● **WHAT THIS TASK INVOLVES**: Out of the data below, copy every line with the string "computer".

● **DATA EXCERPTS**:
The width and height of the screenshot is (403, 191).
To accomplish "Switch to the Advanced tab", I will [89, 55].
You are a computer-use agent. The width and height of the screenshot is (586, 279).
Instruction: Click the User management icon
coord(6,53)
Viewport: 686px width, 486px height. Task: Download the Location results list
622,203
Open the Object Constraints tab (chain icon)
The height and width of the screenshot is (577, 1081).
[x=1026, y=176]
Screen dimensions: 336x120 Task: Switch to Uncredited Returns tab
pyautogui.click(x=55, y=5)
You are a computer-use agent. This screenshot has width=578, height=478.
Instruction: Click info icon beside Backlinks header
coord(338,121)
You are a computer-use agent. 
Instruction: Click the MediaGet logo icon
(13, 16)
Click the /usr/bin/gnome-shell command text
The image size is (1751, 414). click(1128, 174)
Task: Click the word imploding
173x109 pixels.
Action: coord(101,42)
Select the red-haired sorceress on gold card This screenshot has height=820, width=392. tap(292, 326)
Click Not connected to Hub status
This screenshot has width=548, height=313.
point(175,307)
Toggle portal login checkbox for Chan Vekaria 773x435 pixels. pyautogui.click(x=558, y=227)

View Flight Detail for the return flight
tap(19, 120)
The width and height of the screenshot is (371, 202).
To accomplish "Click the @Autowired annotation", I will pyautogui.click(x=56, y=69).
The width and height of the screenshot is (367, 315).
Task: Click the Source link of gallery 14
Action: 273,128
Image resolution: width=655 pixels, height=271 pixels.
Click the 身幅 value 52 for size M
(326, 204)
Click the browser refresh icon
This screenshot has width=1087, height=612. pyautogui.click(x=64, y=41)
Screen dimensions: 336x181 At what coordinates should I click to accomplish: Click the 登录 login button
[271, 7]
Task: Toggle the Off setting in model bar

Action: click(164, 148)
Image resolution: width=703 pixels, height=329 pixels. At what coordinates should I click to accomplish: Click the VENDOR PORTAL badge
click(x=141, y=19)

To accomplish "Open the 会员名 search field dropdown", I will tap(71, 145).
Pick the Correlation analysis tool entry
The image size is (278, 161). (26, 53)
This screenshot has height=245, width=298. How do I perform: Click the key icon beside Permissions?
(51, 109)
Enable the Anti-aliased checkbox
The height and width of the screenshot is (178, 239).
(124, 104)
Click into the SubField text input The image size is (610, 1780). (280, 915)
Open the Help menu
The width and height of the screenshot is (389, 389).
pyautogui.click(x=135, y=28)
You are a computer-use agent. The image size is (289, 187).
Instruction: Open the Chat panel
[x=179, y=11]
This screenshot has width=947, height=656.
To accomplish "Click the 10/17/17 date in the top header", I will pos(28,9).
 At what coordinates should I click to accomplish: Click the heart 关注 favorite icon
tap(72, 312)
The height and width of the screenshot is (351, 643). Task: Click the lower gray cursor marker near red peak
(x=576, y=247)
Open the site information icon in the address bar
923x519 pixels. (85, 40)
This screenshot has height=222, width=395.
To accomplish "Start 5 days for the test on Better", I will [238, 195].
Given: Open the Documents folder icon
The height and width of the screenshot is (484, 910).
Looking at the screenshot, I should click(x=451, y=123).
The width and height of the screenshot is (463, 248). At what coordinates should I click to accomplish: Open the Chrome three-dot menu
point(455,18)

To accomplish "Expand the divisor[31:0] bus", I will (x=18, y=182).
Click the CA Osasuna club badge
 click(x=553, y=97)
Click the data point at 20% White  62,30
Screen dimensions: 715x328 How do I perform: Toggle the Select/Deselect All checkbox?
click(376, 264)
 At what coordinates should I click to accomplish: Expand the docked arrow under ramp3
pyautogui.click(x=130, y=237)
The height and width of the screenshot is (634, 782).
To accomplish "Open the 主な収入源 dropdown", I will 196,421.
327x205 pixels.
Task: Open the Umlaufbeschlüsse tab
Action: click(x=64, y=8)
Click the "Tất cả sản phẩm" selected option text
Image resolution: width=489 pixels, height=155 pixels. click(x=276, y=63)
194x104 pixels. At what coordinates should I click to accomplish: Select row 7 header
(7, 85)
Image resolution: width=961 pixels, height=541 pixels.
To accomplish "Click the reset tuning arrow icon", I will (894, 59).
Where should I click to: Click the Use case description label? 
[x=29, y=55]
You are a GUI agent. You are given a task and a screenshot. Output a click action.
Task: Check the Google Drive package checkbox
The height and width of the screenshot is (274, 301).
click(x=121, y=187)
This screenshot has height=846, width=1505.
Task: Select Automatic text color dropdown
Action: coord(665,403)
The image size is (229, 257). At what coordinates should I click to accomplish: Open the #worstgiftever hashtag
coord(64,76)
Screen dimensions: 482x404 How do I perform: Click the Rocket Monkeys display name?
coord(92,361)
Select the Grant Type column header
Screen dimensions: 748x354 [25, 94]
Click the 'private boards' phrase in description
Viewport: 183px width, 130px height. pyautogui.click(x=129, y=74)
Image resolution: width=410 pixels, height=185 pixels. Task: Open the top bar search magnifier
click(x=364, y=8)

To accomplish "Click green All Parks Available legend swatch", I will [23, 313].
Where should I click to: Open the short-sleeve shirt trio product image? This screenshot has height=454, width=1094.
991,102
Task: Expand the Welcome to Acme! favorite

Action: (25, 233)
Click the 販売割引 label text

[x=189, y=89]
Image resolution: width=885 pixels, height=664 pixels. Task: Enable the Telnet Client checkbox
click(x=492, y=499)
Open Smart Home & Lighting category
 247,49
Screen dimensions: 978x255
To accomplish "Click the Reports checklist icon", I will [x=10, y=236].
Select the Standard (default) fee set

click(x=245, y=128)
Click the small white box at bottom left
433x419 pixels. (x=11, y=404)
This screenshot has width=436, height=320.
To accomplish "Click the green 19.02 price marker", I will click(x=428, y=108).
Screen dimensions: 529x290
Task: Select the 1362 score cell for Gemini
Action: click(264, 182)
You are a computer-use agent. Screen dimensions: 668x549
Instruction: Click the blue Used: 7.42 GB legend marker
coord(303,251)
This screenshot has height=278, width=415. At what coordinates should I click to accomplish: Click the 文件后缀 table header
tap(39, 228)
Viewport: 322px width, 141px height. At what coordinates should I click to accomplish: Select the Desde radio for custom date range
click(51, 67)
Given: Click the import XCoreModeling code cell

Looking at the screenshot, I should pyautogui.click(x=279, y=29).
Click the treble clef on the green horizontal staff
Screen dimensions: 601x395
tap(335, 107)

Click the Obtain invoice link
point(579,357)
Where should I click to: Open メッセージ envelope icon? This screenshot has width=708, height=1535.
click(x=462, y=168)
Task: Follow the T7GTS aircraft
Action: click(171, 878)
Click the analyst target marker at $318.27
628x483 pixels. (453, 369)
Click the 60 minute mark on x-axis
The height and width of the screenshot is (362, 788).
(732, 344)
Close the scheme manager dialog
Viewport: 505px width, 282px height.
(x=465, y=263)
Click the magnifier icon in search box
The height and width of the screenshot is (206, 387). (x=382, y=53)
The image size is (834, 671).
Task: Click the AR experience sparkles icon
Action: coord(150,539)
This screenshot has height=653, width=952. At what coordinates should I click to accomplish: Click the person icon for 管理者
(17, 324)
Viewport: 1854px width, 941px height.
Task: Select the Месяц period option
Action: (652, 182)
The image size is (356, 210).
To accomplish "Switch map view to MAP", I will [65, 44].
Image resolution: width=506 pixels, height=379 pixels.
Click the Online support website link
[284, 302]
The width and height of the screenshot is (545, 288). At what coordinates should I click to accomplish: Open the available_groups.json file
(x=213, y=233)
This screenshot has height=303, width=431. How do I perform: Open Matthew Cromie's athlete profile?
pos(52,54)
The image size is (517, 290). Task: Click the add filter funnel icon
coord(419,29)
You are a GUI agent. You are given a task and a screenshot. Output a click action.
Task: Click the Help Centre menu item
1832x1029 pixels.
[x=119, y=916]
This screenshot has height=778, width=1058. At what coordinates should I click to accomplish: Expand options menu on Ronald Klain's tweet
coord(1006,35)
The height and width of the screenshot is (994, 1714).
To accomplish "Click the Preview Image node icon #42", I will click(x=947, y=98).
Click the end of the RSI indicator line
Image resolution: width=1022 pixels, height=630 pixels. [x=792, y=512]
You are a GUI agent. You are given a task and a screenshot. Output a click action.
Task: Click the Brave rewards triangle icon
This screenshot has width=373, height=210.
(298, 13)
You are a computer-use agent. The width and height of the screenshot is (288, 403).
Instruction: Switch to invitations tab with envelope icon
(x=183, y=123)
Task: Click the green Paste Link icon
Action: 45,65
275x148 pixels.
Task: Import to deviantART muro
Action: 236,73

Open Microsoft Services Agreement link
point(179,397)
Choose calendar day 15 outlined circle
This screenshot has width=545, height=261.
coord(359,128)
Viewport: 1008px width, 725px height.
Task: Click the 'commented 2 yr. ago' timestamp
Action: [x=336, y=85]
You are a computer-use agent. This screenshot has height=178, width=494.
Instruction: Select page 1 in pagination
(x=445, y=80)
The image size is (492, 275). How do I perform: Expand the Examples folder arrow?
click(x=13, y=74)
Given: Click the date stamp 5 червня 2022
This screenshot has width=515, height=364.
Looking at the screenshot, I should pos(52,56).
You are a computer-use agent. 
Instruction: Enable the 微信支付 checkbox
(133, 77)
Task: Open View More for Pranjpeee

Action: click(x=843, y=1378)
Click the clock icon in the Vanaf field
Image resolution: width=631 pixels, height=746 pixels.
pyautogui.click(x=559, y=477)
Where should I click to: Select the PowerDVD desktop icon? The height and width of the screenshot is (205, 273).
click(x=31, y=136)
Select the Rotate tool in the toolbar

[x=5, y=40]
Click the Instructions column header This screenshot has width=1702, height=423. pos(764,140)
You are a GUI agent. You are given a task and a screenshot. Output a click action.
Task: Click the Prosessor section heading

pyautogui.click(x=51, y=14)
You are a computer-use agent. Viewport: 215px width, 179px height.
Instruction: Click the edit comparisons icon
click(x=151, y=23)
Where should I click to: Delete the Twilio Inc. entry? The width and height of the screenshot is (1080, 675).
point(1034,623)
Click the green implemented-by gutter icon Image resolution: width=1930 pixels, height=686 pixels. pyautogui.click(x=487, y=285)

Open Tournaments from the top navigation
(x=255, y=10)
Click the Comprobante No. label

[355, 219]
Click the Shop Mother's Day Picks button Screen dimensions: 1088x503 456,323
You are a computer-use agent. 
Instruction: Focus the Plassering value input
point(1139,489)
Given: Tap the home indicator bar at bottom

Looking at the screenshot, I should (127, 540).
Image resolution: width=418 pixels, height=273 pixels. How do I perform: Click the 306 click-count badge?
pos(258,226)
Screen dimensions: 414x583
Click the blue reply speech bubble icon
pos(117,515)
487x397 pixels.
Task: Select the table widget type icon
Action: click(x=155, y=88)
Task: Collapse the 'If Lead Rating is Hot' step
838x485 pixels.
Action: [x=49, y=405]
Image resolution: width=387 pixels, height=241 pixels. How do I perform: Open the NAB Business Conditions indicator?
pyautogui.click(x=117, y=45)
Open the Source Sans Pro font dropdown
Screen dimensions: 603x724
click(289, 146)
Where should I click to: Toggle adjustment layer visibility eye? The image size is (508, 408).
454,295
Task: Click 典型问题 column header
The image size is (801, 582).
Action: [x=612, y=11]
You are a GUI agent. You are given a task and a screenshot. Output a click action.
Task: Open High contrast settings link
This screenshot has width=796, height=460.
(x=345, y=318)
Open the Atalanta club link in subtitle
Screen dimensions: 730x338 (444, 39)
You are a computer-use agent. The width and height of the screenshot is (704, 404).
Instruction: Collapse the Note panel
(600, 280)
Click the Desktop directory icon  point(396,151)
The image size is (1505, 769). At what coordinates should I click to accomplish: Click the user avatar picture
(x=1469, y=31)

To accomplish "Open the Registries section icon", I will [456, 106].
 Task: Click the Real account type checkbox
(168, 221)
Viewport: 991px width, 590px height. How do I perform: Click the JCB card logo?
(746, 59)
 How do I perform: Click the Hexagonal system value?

● **ANSWER TO THIS EXERCISE**:
You are a computer-use agent. The width and height of the screenshot is (586, 279).
You are a computer-use agent. This screenshot has width=578, height=478.
You are a computer-use agent. 
You are a computer-use agent. The image size is (289, 187).
You are a computer-use agent. Screen dimensions: 668x549
You are a computer-use agent. The width and height of the screenshot is (288, 403).
You are a computer-use agent. This screenshot has height=178, width=494.
You are a computer-use agent. 
You are a computer-use agent. Viewport: 215px width, 179px height.
You are a computer-use agent. 
You are a computer-use agent. The width and height of the screenshot is (704, 404).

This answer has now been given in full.